Apabila dibandingkan dengan tingkat kelarutan pada edible film cincau
hitam pada penelitian yang dilakukan oleh Murdianto (2005) yang memiliki
tingkat kelarutan 44,9%-72,9%, dan edible film komposit
glukomanan-maizena pada penelitian yang dilakukan oleh Siswanti (2008) dengan
tingkat kelarutan berkisar antara 40,6% - 50,6%; maka edible film pektin
cincau hijau ini memiliki tingkat kelarutan yang lebih besar.
4.2.3
Pengaruh konsentrasi
pektin terhadap tensile strength edible film
Hasil
penelitian menunjukan bahwa, peningkatan konsentrasi pektin cincau hijau,
meningkatkan tensile strength (kekuatan regang putus) edible film yang
dihasilkan, berdasarkan hasil penelitian diperoleh kisaran nilai kuat regang
putus antara 0,70 Mpa - 2,53 Mpa dan berdasarkan hasil uji statistik, terdapat
perbedaan kekuatan regang putus yang signifikan antar keempat jenis edible
film. variasi konsentrasi pektin cincau hijau yang ditambahkan (10%, 20%,
30%) berpengaruh nyata terhadap kekuatan regang putus edible film cincau
hijau yang dihasilkan. Hal ini disebabkan, semakin meningkatnya konsentrasi
pektin cincau hijau yang ditambahkan, maka gaya interaksi antar matriks molekul
yang terdapat dalam edible film semakin kuat, sehingga meningkatkan
kekuatan dari edible film yang dihasilkan. Karena perbedaan komposisi dan
konsentrasi akan mempengaruhi kuat regang putus yang dihasilkan. Edible film dengan
kekuatan tarik tinggi akan mampu melindungi produk yang dikemasnya dari
ganggunan mekanis dengan baik, sedangkan kekuatan tarik film dipengaruhi oleh
formulasi bahan yang digunakan.
4.2.4
Pengaruh
konsentrasi pektin terhadap elongasi edible film
elongasi merupakan
prosentase perubahan panjang film saat ditarik. Perubahan penjang dapat dilihat
pada film robek, semakin tinggi konsentrasi pektin yang digunakan, maka semakin
menurunkan elongasi yang dihasilkan.
BAB V
PENUTUP
5.1
Kesimpulan
1. Cincau adalah
tanaman yang daunnya menghasilkan gel (jeli), semacam agar-agar untuk bahan
minuman dan berkhasiat sebagai antipiretik (menurunkan suhu badan atau yang
populer sebagai panas dalam), dan stomakikum (merangsang nafsu makan).

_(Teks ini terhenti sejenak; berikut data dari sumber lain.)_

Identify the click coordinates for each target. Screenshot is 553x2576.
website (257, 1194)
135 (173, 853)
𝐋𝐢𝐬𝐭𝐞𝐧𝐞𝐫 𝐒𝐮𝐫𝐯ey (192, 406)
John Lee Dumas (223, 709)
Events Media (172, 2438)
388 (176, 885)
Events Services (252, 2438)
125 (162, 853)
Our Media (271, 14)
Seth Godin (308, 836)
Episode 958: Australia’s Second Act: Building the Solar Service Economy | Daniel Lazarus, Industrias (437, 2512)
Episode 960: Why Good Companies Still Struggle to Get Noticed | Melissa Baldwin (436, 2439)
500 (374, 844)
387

2. Edibel film merupakan alternatif
untuk plastik sintetis untuk aplikasi makanan dan telah diterima oleh sebagian
banyak orang dalam beberapa tahun terakhir karena keunggulan mereka dari film
sintetis.
3. Pengujian
karakter fisik edible film ini antara lain:
a. Ketebalan
Film
b. Pemanjangan
Film
c. Kuat
Regang Putus Film
d. Kelarutan
Film
4. Kandungan
protein dan lemak dari pektin pada hasil penelitian ini, berturut-turut adalah
11,06% dan 0,35%. Sedangkan kandungan abu, serat kasar dan karbohidrat 28,5%;
12,5%; dan 55,00%.
DAFTAR
PUSTAKA
Karina
Rachmawati Arinda. 2009. Ekstraksi
Dan Karakterisasi Pektin Cincau Hijau (Premna Oblongifolia. Merr) Untuk
Pembuatan Edible Film. Universitas Sebelas Maret : Surakarta.